Trump Declares a War on Science
April 16, 2017
Jonathan Foley / San Francisco Chronicle
Commentary: The acceleration of the War on Science began with bizarre claims by the White House -- clearly contradicting empirical facts -- regarding the size of crowds, electoral victories, and voter fraud. Then Kellyanne Conway, a Trump adviser, suggested "alternative facts," rather than actual truth, were in play. I don't know what "alternative facts" are, but my parents called them falsehoods and lies. A disturbing pattern has emerged in Washington: Facts and the pursuit of facts don't matter.
The War on Science Is a War on America's Future
Jonathan Foley / Insight: San Francisco Chronicle
(April 13, 2017) -- American science and politics always have had a complicated relationship.

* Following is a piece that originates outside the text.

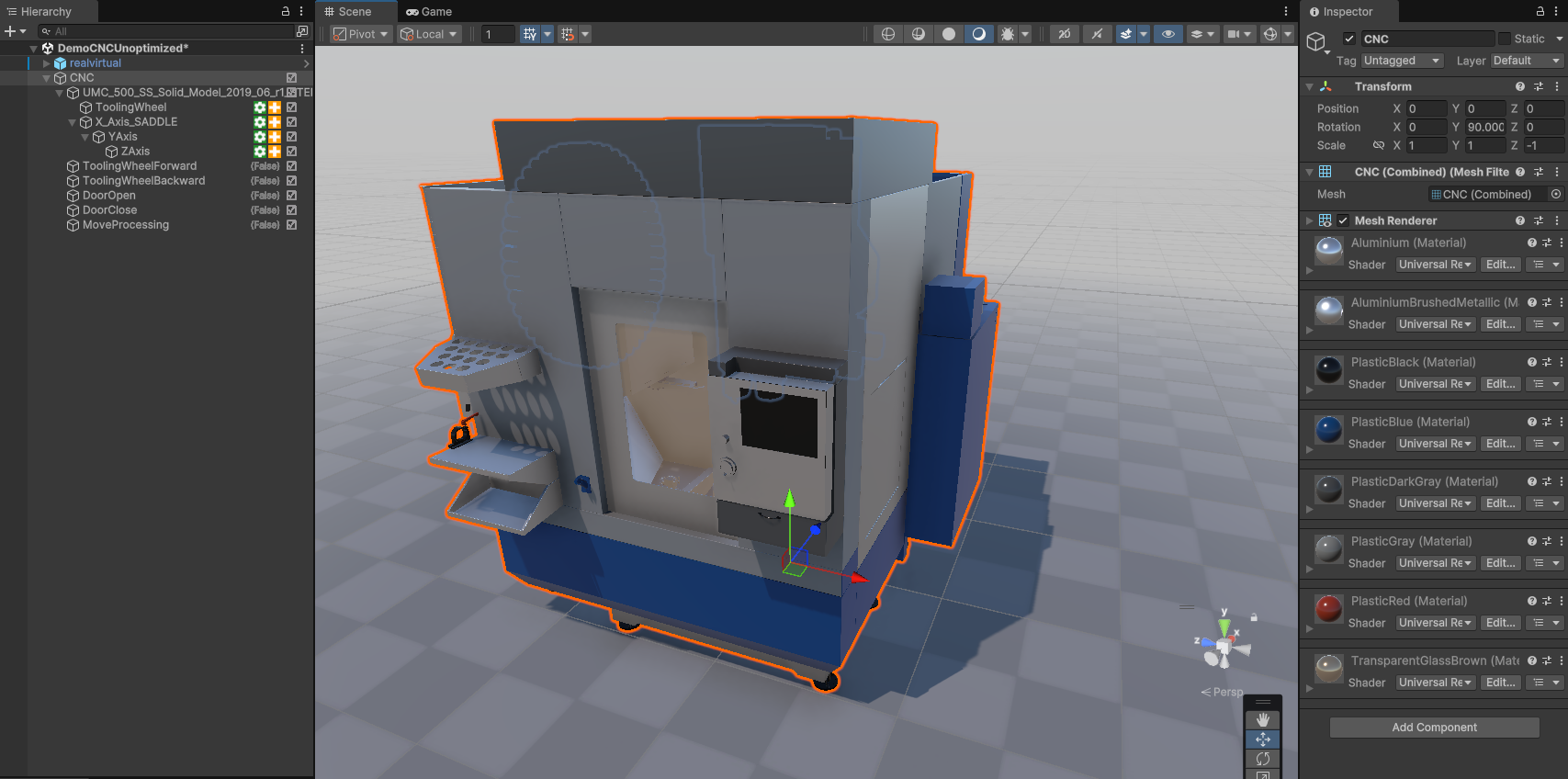1568x779 pixels.
Task: Select the Rotate tool in scene overlay
Action: 1262,759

Through the years, there has been friction between the two, and frequent misunderstandings. But now, with a new incumbent in the White House, and a new Congress sworn in, something fundamentally has changed. Scientists around the country are nervous as hell. And you should be, too.
Scientists are worried because there has been a sudden, seismic shift in Washington, D.C., and in its connection with facts and science. The relationship between science and politics has moved from mild friction to an all-out war.
The acceleration of the War on Science began in January with bizarre claims by the White House -- clearly contradicting empirical facts -- regarding the size of crowds, electoral victories, and voter fraud. Then Kellyanne Conway, an adviser to President Trump, suggested "alternative facts," rather than actual truth, were in play. I don't know what "alternative facts" are, but my parents called them falsehoods and lies.
A disturbing pattern has emerged in Washington: Facts and the pursuit of facts don't matter.
Actually, it's worse: Facts and science are being attacked because they matter a lot. And this attack is using a well-honed strategy.
First, the White House follows the Merchants of Doubt playbook to discredit well-established scientific findings. When you can't win a debate with facts, it's easier to cast doubt and interject confusion into the conversation, as was done to mislead the public about the dangers of tobacco smoke and acid rain.
So it's not surprising that President Trump and Environmental Protection Agency Administrator Scott Pruitt frequently use words to suggest that climate change might not be real, routinely saying "we're not sure," despite overwhelming scientific evidence to the contrary. The goal here isn't to discover the truth, but to muddy the waters, and delay action as long as possible.
Then there are efforts to muzzle scientists. We have seen how multiple agencies, including the US Department of Agriculture and the EPA, have ordered their scientists to stop speaking to the public. The Centers for Disease Control and Prevention canceled a long-planned conference on the health impacts of climate change.
And when the Badlands National Park used its Twitter account to discuss the issue of climate change -- as any nature center or park might do -- the tweets immediately were deleted. Then the EPA suspended grants and contracts, and ordered the review of all scientific work by political appointees.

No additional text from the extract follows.